Selain kitab-kitab tersebut masih banyak karya ibnu sina berjumlah cukup besar, namun untuk mengetahui berapa jumlah buku karya-karya ibnu sina/ tersebut secara pasti sangatlah sulit, mengingat perbedaan tentang sedikit banyaknya data yang digunakan. Namun untuk menjawab hal ini, setidaknya ada dua pendapat. Pertama, dari penyelidikan yang dilakukan oleh Father dari Domician di Kairo terhadap karya-karya Ibnu Sina, ia mencatat sebanyak 276 (dua ratus tujuh puluh enam) buah. Kedua, Phillip K.Hitti dengan menggunakan daftar dan dibuat al-Qifti mengatakan bahwa karya-karya tulis Ibnu Sina sekitar 99 (sembilan puluh sembilan) buah.

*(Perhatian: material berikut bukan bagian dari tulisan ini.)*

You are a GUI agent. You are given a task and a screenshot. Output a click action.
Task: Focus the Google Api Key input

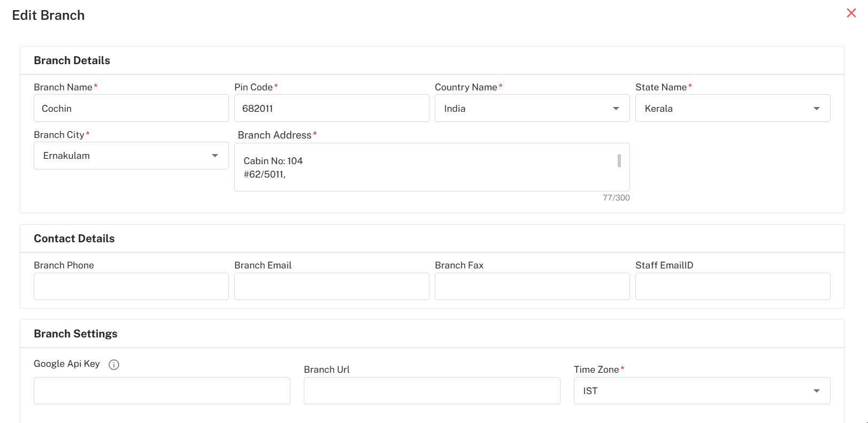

Pengaruh pemikiran filsafat Ibnu Sina seperti karya pemikiran juga telaahnya di bidang kedokteran tidak hanya tertuju pada dunia Islam tetapi juga merambah ke Eropa. Kontribusi Ibnu Sina terhadap pemikiran serta ilmu pengetahuan amatlah besar dan diakui berpengaruh signifikan kepada para ilmuwan, pemikir,  filusuf generasi-generasi sesudahnya. Berkat prestasinya dalam ilmu medis, Ibnu Sina memperoleh julukan “Father of Doctors” (Bapak Para Dokter). Natsir Arsyad  menyebutkan bahwa dokter kawakan Ibnu Sina pernah dijuluki sebagai Medicorum Principal atau “Raja Diraja Dokter”, oleh kaum Latin Skolastik. Julukan lain juga diberikan kepada Ibnu Sina, seperti, “Raja Obat”. Dalam dunia Islam sendiri, ibnu sina dianggap sebagai zenith, puncak tertinggi dalam ilmu kedokteran.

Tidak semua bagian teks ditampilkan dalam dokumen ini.